8. R8C3 = 9 (hidden single in C3) -> R89C4 = 10 = {28/37/46}, no 5
8a. R9C8 = 9 (hidden single in R9)
8b. R1C2 = 9 (hidden single in R1)
8c. R2C9 = 9 (hidden single in R2)
8d. Naked pair {68} in R34C2, locked for C2 and 23(3) cage -> R4C1 = 9
8e. R7C2 = 5 -> R6C12 = 4 = {13}, locked for R6 and N4
8f. R9C2 = 7, R8C1 = 6, clean-up: no 3 in R8C4, no 4 in R9C4
8g. 5 in N8 only in R89C5, locked for C5
8h. 3 in N5 only in R4C45, locked for R4

9. 17(3) cage at R6C8 = {458/467} -> R6C9 = 4, R67C8 = [58/67/76]
9a. Killer pair 7,8 in R1C8 and R67C8, locked for C8
9b. R6C7 = 9 (hidden single in N6)

10. Consider placements for 8 in C8
R1C8 = 8 => R2C7 = 7
or R7C8 = 8 => R8C9 = 7
-> no 7 in R7C7
[Cracked. The rest is fairly straightforward.]

11. 7 on D\ only in R1C1 + R3C1 -> 17(5) cage at R1C1 = {12347}, 4,7 locked for N1, no 7 in R1C3 + R3C1
11a. 12(3) cage at R1C4 (step 7a) = {246/345}
11b. R2C3 = {56} -> no 5,6 in R12C4

12. Naked quad {2345} in R12C46, locked for N2
12a. 5 in N1 only in R2C13, locked for R2
12b. R1C6 = 5 (hidden single in N2) -> R2C67 = 9 = [27], R1C8 = 8, R8C9 = 8 (hidden single in N9)
12c. Naked pair {34} in R12C4, locked for C4 -> R89C4 (step 8) = [28]
12d. R12C4 = {34} -> R2C3 = 5 (cage sum), R2C1 = 8, R34C2 = [68]
12e. R89C6 = {13} -> R8C7 = 4 (cage sum)
12f. 17(5) cage at R7C7 = {12356}, locked for N9
12g. R7C8 = 7 -> R6C8 = 6 (cage sum), R4C7 = 5, R5C8 = 3, R2C8 = 1, placed for D/, R8C2 = 3, placed for D/

and the rest is naked singles, without using the diagonals.

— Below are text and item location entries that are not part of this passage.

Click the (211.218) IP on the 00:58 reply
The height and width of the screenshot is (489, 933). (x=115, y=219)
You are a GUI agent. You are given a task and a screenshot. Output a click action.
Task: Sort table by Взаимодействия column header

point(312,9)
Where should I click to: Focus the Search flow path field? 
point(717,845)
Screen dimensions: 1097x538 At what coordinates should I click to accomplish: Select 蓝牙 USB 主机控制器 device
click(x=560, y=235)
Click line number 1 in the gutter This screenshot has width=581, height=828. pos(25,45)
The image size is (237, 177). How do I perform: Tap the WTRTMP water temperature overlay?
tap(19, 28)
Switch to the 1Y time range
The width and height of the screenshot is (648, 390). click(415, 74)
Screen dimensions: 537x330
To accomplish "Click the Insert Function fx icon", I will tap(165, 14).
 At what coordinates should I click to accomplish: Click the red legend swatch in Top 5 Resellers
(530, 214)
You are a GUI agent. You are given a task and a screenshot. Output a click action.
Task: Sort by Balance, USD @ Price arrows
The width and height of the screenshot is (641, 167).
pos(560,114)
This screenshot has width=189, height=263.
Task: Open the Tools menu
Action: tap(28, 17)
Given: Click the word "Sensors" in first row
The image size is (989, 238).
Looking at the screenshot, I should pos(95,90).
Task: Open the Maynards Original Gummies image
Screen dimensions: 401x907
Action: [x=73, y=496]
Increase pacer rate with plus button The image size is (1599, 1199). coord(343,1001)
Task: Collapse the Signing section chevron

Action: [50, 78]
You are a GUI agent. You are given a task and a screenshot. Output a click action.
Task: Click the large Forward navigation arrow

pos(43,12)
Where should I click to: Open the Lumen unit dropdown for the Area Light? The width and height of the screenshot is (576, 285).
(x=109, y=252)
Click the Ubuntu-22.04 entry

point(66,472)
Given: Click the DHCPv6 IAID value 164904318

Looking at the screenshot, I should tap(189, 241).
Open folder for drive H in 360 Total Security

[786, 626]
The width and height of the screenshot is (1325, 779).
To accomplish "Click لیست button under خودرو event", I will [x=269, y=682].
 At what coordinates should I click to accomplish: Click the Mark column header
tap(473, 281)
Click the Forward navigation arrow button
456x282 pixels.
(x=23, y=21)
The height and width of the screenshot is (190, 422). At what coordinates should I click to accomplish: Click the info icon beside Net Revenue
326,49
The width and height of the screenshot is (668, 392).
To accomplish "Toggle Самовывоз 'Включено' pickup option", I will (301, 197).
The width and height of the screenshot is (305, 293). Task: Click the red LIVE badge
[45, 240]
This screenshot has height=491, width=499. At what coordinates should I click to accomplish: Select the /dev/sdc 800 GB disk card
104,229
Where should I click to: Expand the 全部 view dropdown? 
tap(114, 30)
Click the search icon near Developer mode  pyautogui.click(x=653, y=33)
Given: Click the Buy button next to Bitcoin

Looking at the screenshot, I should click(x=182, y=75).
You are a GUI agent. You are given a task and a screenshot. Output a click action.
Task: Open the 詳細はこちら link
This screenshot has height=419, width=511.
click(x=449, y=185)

I'll rate my walkthrough for A330 X at Easy 1.5 because I used a short forcing chain.
However my step 10 may well be a recognised type of fish, with body at R17C8 and fins at R2C7 and R8C9, but I'll stick to my rating since I saw it as a forcing chain.
SudokuSolver scoring summary said that it used XY-Chain Simple 3. Maybe that was my step 10.